Exactly as written, retype the lines that run from the line holding "The height and width of the screenshot is (275, 316)." through the end of the records below. Do not include pictures.

### Extracted material
::::::::
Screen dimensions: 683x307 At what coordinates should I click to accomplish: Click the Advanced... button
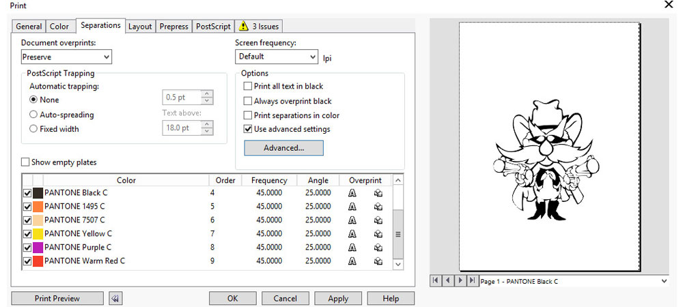283,148
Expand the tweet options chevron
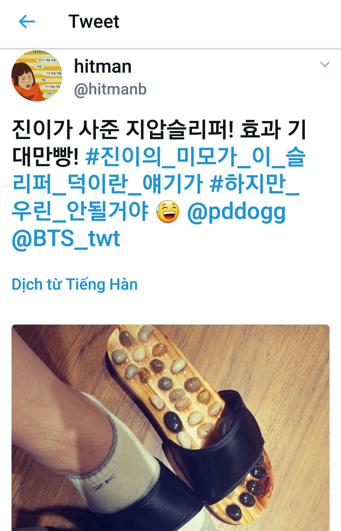The height and width of the screenshot is (531, 341). coord(325,64)
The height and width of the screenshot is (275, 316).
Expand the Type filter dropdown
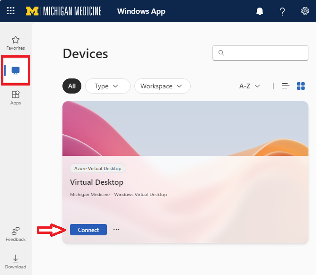pyautogui.click(x=108, y=86)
::::::::
### Result for this exercise
The height and width of the screenshot is (275, 316).
Expand the Type filter dropdown
pyautogui.click(x=108, y=86)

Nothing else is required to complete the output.